Mobile security outrage: private details accessible on net Natalie O'Brien
January 9, 2011
The personal details of millions of Vodafone customers, including their names, home addresses, driver's licence numbers and credit card details, have been publicly available on the internet in what is being described as an ''unbelievable'' lapse in security by the mobile phone giant.
This website is aware of criminal groups paying for the private information of some Vodafone customers to stand over them.
Other people have apparently obtained logins to check their spouses' communications.
Advertisement: Story continues below Personal details, accessible from any computer because they are kept on an internet site rather than on Vodafone's internal system, include which numbers a person has dialled or texted, plus from where and when.

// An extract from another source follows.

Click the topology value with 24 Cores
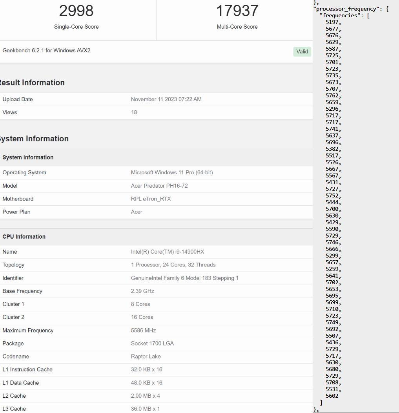Viewport: 399px width, 413px height. tap(173, 265)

The full extent of the privacy breach is unknown but this website has learnt that possibly thousands of people have logins that can be passed around and used by anyone to gain full access to the accounts of about 4 million Vodafone customers.

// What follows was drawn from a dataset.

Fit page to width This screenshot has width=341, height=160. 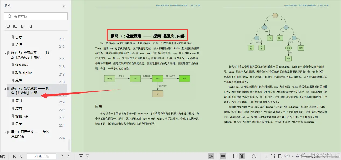(280, 156)
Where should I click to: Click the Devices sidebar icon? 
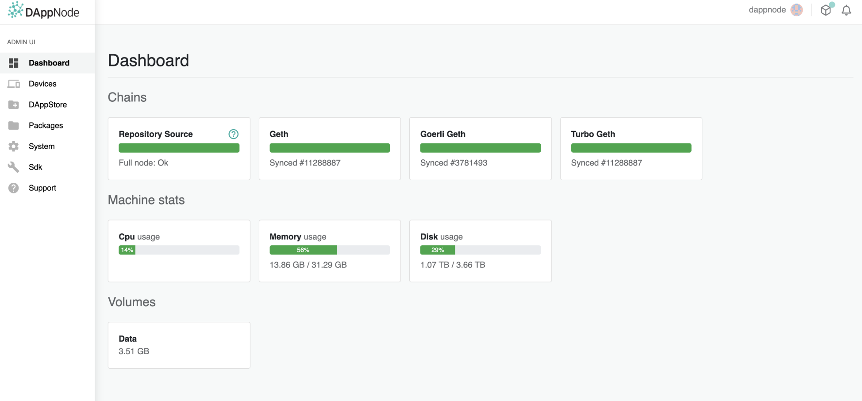click(14, 84)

Professor Michael Fraser, the head of the Australian Communications Law Centre at the University of Technology, Sydney, said that it appeared to be a major breach of the company's privacy obligations and ''unbelievably slack security''.

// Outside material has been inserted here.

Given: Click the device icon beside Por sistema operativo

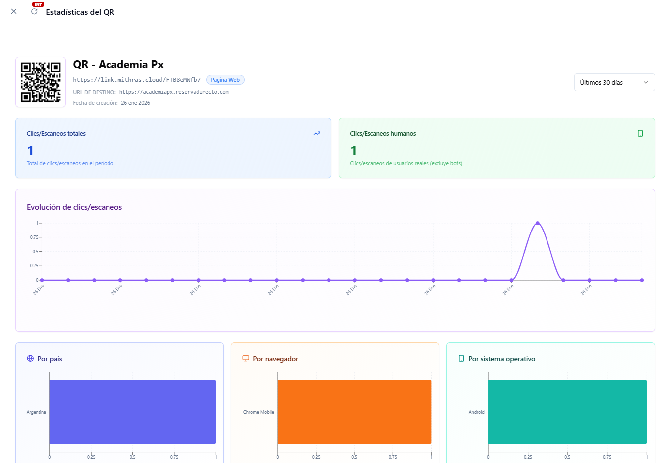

''The fact you can look up anybody as easily as that seems to be a gross breach of privacy and resulting in an almost negligent exposure to criminal activity,'' said Professor Fraser, who also heads the Australian Communications Consumer Action Network.
A spokesman for Vodafone said yesterday the company had ordered an immediate investigation and review of security procedures.
''Customer information is accessed through a secure web portal, accessible to authorised employees and dealers via a secure login and password,'' he said.
''Any unauthorised access to the portal will be taken very seriously, and would constitute a breach of employment or dealer agreement and possibly a criminal offence.
''We will be conducting a thorough investigation of the matter with our internal security experts and will refer the matter to the Australian Federal Police if appropriate.''
He said all passwords would be reset, and training and other procedures would be reviewed.
The revelations come as Vodafone is facing potential lawsuits and widespread customer dissatisfaction with network access.
More than 9000 customers have joined a class action and the company has set up a number of taskforces to try to fix the problems.
In this new saga for Vodafone, dealers have revealed that they are frequently asked to do ''favours'' and to pass on their login details.
Because the customer database is not an intranet (internal company system) and instead on the internet, users with a password can log in to the portal from anywhere, then access any customer's information.
Vodafone retailers have said each store has a user name and password for the system. That access is shared by staff and every three months it is changed. Other mobile dealers who sell Vodafone products also get full access to the database.
Anyone with full access can look up a customer's bills and make changes to accounts. Limited access allows searching by name, which takes much longer and is more involved but can be just as effective when done correctly. ''It's scary stuff in the wrong hands,'' one dealer told this website.
Australian Privacy Commissioner Timothy Pilgrim said all organisations should take appropriate steps to secure the personal information of their customers or they risked breaching the Privacy Act.
''If an individual believes their privacy has been interfered with they should first contact the organisation responsible and if they are not satisfied with their response they can make a complaint to our office,'' Mr Pilgrim said.
He has backed the federal government's intention to give his office extra powers to impose penalties should he find a breach of the act.